According to the cafe website, “All of the ingredients we use are organic and GMO-free. We strive to use and support local producers when possible, and our food is prepared with the highest quality oils. We make careful choices about the food we serve and use ingredients that are cruelty free. We do not use animal products or any other products that cause pain and suffering.”
According to vegankit.com/eat, “A vegan diet is one that consists of only plant-derived foods. Vegans don’t use or consume any animals or animal products including flesh (land or sea animals), milk, eggs, or honey.”
Despite the restaurant’s commitment to vegetarian and vegan cuisine, about 80 percent of the restaurant’s clientele is actually not vegan, Moss said, explaining that sometimes first-time visitors are put off when they first hear the restaurant serves only vegan food.
“It gets that kind of an, ‘Oh, I don’t want that, it’s going to be tofu,’ reaction,” she said. But, although tofu is on the menu, Moss said she doesn’t rely on it. “And I don’t rely on the mock food. We do have [faux] meatballs on the menu and tempeh bacon … but I want to showcase and highlight fruit and grains.”
Moss, 46, of Woodstock, a mosaic artist and an anthropologist by training, learned to cook in the field, she said.
She started at Garden Cafe in 2008 when it was owned by its founder Pam Brown, and she was promoted to head chef in 2015.
Moss said she’s “always loved food enormously.”
Before coming to Woodstock, Moss said she worked as a line cook, a sous-chef, and in catering. “I always loved kitchens and chefs and food,” she said.
And, when she moved to Woodstock with her two children, Moss said the first job she applied for was at the Garden Cafe. “Pam Brown gave me a chance,” shed said.
Moss said she and Brown are committed to vegan food for many reasons. “One is to carry on Pam’s legacy for starting a vegan restaurant,” she said. “It is vegan because I love animals and the earth and the planet.”
Vegan cooking, Moss added, “is a very conscious, clean and delicious way to eat. … People don’t realize how good and satisfying it can be if you eat this way.”
“We use no preservatives, chemicals, trans fats or genetically engineered products,” the website states.

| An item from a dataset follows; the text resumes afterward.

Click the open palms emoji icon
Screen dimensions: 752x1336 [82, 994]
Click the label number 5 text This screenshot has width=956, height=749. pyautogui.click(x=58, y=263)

In addition to vegan cooking, the restaurant features baked goods, cakes and deserts which, with the exception of a baguette from Bread Alone, are made on the premises and include many gluten-free selections.
For diners with food allergies and food sensitivities, the cafe offers gluten-free, nut-free and soy-free selections, Moss said. Vegan food, by definition, is dairy-free.
The cafe offers fresh, organic juices and recently opened a juice bar.
Diners are encouraged to let their servers know if they have any food allergies or restrictions.
The current owner, Lea Fridrich and her partner Julie Price, bought the restaurant in May 2015 and expanded it in November of that year, adding a juice bar and a wine bar, she said in an email.
The cafe’s interior, which Fridrich said she considers “a big part of the experience,” was designed by Myoshin Thurman.
The Garden Cafe, at 6 Old Forge Road on the Village Greene in Woodstock, can be reached by phone at (845) 679-3600.
The cafe is open Mondays, Wednesdays and Thursdays from 11:30 a.m. to 9 p.m., Fridays from 11:30 a.m. to 9:30 p.m., Saturdays from 10 a.m. to 9:30 p.m. and Sundays from 10 a.m. to 9 p.m. The cafe is closed on Tuesdays.